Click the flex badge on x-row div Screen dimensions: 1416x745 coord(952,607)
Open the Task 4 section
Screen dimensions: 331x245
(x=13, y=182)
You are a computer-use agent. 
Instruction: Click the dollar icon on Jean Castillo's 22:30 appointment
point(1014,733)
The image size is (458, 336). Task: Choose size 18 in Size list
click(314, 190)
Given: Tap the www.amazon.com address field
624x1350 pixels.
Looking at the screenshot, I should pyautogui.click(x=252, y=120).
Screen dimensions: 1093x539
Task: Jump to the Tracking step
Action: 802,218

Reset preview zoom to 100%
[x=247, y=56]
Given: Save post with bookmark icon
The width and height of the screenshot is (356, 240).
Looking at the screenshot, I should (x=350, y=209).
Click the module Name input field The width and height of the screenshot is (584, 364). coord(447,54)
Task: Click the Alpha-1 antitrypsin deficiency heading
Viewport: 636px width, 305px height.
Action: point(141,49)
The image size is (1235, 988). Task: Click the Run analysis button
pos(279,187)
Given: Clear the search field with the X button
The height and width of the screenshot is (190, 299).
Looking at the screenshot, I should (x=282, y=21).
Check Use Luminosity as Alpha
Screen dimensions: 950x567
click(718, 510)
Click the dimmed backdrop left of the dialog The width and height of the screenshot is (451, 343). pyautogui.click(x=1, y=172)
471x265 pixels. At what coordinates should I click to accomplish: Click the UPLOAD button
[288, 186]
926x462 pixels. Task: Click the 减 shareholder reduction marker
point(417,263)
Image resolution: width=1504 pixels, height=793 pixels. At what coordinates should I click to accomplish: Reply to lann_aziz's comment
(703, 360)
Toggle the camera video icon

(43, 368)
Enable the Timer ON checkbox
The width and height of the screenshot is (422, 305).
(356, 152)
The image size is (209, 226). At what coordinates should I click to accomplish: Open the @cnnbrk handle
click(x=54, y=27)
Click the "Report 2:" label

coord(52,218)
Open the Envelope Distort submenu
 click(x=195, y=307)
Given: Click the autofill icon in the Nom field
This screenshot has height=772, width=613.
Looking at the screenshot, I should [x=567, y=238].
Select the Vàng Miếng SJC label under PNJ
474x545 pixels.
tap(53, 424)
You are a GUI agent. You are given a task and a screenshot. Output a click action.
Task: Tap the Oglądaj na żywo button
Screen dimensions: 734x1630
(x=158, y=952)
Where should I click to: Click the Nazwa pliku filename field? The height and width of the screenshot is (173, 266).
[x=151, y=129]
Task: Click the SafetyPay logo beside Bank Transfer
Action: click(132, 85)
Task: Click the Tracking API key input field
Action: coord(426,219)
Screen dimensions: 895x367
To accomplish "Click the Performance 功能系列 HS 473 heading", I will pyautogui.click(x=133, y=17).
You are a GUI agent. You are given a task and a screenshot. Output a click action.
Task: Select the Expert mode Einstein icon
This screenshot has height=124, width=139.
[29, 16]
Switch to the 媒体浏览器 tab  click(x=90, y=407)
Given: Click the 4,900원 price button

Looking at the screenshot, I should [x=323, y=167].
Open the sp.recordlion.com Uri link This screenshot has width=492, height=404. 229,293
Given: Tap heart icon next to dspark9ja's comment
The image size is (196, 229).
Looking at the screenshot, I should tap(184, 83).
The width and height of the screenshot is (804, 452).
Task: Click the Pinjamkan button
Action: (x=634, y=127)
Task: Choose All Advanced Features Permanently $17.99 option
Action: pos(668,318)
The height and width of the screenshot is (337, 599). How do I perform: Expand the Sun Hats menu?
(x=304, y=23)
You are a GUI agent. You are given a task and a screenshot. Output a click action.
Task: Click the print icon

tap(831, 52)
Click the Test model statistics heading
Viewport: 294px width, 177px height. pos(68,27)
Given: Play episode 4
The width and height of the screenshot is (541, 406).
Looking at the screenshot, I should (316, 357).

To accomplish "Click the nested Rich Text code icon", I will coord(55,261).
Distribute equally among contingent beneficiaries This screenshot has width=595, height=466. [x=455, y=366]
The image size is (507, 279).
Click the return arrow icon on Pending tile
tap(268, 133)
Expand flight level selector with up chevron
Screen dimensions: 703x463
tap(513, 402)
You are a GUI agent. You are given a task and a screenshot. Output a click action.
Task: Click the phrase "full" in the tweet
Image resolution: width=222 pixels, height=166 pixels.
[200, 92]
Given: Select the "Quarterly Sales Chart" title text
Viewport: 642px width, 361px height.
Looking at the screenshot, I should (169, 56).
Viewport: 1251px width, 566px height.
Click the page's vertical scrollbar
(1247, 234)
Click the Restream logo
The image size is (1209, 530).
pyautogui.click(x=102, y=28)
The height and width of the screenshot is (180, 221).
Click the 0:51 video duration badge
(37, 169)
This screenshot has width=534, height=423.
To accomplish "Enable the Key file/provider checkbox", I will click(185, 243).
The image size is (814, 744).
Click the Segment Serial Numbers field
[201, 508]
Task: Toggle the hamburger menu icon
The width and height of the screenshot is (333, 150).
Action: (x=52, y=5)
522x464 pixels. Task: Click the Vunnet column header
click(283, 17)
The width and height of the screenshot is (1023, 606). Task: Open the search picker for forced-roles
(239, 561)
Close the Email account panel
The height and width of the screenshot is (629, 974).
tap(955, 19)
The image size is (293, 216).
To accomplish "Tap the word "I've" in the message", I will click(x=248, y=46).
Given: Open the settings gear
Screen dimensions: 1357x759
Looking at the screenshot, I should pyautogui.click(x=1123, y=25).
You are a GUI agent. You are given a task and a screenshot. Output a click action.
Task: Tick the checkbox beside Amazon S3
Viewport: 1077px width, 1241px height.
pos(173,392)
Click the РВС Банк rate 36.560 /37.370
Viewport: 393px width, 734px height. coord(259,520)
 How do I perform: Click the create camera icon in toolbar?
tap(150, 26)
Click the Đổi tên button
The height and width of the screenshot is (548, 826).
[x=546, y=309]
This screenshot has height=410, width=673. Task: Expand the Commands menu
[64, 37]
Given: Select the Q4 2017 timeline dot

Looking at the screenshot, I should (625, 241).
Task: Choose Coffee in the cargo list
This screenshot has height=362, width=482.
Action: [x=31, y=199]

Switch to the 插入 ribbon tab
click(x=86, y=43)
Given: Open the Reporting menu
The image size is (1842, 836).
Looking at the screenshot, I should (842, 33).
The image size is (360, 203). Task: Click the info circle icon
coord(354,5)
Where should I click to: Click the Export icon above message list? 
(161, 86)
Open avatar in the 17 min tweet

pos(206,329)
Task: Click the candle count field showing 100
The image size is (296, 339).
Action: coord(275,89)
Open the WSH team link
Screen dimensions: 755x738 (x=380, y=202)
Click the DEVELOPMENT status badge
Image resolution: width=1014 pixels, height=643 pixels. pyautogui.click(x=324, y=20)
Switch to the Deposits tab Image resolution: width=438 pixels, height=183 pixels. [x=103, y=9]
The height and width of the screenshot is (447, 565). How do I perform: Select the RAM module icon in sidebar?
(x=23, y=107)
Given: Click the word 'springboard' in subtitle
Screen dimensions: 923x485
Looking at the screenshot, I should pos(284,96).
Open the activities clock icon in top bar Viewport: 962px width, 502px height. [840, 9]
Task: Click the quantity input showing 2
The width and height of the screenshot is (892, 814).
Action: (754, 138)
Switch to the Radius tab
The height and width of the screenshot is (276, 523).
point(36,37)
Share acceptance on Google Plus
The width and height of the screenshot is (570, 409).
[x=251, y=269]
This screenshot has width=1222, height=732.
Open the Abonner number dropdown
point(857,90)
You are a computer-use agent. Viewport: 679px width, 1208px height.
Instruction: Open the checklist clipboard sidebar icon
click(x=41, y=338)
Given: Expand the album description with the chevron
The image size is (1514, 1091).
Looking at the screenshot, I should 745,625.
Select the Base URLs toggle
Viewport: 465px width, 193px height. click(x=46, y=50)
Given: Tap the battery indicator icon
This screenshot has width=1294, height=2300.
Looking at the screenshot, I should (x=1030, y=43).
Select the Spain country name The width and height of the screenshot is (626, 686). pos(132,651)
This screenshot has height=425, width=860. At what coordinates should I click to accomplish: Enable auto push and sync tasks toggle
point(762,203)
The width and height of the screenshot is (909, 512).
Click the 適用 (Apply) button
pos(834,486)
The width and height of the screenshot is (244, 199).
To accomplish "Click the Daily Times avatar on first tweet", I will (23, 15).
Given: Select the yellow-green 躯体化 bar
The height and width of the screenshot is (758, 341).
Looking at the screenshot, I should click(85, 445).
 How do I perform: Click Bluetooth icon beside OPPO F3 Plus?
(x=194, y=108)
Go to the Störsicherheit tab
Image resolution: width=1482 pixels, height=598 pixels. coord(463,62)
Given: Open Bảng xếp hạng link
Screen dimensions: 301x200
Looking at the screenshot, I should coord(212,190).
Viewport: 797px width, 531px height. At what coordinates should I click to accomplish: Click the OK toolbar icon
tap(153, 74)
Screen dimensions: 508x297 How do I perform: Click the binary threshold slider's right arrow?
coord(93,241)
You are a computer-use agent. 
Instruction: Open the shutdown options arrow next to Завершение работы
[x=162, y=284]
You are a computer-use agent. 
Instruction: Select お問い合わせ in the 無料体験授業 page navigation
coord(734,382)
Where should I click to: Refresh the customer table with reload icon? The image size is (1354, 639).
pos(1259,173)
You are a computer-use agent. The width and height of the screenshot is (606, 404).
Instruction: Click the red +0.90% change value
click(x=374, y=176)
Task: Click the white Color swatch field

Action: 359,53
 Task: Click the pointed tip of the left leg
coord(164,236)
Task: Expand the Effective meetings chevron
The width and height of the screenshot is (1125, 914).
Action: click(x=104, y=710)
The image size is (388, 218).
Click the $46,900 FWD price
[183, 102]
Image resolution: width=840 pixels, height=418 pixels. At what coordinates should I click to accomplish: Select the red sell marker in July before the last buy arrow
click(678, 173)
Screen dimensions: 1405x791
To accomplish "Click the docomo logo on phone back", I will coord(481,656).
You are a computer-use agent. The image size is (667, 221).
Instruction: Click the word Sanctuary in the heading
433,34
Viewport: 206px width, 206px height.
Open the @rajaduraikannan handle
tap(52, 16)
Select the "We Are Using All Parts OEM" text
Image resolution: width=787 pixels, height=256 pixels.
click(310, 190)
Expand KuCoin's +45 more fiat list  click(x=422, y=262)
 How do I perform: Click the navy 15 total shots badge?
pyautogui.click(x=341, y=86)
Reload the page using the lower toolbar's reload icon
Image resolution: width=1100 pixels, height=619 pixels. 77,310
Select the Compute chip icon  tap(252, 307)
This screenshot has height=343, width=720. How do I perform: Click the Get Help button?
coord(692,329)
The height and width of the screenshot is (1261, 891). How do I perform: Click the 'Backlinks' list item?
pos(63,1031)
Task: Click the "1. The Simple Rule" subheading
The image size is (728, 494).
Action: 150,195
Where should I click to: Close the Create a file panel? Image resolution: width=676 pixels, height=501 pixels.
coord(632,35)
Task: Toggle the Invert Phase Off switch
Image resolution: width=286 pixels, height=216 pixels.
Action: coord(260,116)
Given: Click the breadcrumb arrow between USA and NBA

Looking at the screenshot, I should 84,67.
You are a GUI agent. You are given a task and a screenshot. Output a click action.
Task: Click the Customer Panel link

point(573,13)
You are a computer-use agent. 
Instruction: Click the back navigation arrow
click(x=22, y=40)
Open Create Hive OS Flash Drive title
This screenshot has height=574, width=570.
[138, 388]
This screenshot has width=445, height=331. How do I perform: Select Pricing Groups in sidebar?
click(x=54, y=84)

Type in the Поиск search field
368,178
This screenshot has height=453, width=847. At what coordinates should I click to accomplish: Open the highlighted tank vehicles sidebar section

● **Task details**
The task calls for every line of the material that contains the string "will".

● **Your solution**
To accomplish "Click the Performance 功能系列 HS 473 heading", I will pyautogui.click(x=133, y=17).
To accomplish "Click the nested Rich Text code icon", I will coord(55,261).
To accomplish "Enable the Key file/provider checkbox", I will click(185, 243).
To accomplish "Tap the word "I've" in the message", I will click(x=248, y=46).
To accomplish "Click the Daily Times avatar on first tweet", I will (23, 15).
To accomplish "Click the docomo logo on phone back", I will coord(481,656).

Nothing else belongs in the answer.